CHECK YOUR UNDERSTANDING:
A - Name every person mentioned in the passage about Corbyn, each once.
B - Reproduce the passage about Corbyn word for word from "Miliband’s swift resignation, too, seemed" to "of his bid.".

EXERCISE PASSAGE:
────────────────────────────────────────

He cites the post-war era, when the Labour government had a 250 per cent debt ratio, yet invested heavily in infrastructure and public services, as proof that austerity is not the only way forward.
Miliband’s swift resignation, too, seemed a kind of capitulation: “The Conservatives only managed a majority of 12. Miliband could have carried on for three months, or even six months.” This, in turn, would have given the party more time to recalibrate prior to a leadership election, he argues. The short timeline of the leadership election is something Corbyn has publicly criticised and may go some way to explaining the lateness of his bid.
Corbyn’s reluctance to be pinned down on EU membership may well stem from similar distrust of climbing into bed with David Cameron and his party. The cross-party Yes campaign, launched last Friday, seemed a “bit rushed”, and, Corbyn believes, could alienate voters. “We should not be campaigning for a Yes vote when we don’t even know what it will say. We should be making demands – saying ‘here’s what we want from it’”.
For a start, Corbyn wants a re-examination of the EU’s connection with Nato, and challenges to the power of the Central Bank. This more careful approach, he believes, could stop unsure voters from “ending up in bed with a load of xenophobes who don’t want anything to do with Europe”.

────────────────────────────────────────

GIVEN MATERIAL:
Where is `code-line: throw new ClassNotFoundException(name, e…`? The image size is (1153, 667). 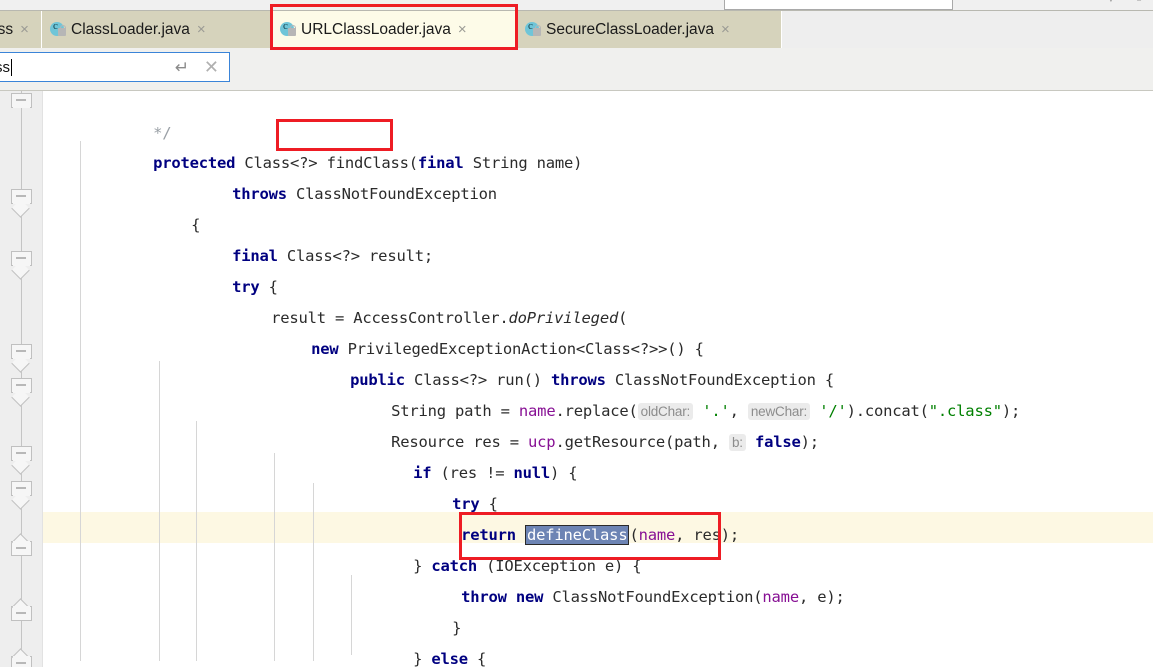
code-line: throw new ClassNotFoundException(name, e… is located at coordinates (653, 597).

────────────────────────────────────────

EXERCISE RESPONSES:
A - Miliband, Corbyn, David Cameron

B -
Miliband’s swift resignation, too, seemed a kind of capitulation: “The Conservatives only managed a majority of 12. Miliband could have carried on for three months, or even six months.” This, in turn, would have given the party more time to recalibrate prior to a leadership election, he argues. The short timeline of the leadership election is something Corbyn has publicly criticised and may go some way to explaining the lateness of his bid.